How to make Chicken livers with marsala and raisins recipe
Serves 4
Preparation time 10 minutes, Cooking time about 10 minutes
Ingredients:
400 g (13 oz) fresh chicken livers
25 g (1 oz) butter
2 tablespoons olive oil
25 g (1 oz) raisins
6 tablespoons Marsala
squeeze of lemon juice
salt and pepper
plenty of chopped chives, to garnish
Method:
Rinse the livers and pat them dry on kitchen paper. Cut each into about 4 pieces, cutting out and discarding any white parts. Season with salt and pepper.

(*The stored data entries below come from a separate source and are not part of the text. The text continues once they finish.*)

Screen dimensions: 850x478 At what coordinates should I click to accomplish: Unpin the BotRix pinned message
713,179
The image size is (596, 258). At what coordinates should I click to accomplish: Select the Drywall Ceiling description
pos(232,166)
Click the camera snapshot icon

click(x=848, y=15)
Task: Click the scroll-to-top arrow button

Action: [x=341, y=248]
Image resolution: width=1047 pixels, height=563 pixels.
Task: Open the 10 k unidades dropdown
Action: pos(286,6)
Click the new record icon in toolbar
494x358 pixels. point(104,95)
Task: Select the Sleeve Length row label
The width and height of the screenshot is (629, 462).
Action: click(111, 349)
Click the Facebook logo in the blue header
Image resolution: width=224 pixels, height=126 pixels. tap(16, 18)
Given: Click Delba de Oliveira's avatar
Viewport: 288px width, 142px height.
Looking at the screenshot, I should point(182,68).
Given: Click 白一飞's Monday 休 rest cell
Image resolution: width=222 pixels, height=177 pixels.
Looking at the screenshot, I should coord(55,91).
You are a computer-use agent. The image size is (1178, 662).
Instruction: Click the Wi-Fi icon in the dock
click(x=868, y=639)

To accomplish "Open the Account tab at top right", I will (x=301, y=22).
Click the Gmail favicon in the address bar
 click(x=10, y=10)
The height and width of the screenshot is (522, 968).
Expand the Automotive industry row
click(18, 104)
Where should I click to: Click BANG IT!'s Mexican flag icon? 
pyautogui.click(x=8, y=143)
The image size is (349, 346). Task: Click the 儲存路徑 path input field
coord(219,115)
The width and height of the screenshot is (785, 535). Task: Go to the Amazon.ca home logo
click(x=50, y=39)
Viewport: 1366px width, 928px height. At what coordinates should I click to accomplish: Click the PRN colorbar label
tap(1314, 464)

Heat the butter and oil in a frying pan. When it is very hot, add the livers and fry them quickly, turning them so they brown evenly, for 5 minutes or until golden. If you prefer the livers well done, fry them for a further couple of minutes. Add the raisins and fry for 1 minute. Remove the livers and raisins with a slotted spoon and keep warm.
Add the Marsala to the pan and bring to the boil. Cook for a couple of minutes until syrupy, then stir in the lemon juice. Pour the sauce over the livers and serve scattered with chives.
For rustic chicken livers, heat the butter in a frying pan, add 1 thinly sliced onion and 150 g (5 oz) chopped bacon and fry for 5–6 minutes or until the bacon is crisping up and the onion has softened.
Add the prepared chicken livers and cook as above, omitting the raisins. Remove with a slotted spoon and keep warm. Add 25 g (1 oz) plain flour to the pan juices, then slowly stir in 6 tablespoons red wine to make a smooth sauce. Pour over the livers, bacon and onion and serve immediately.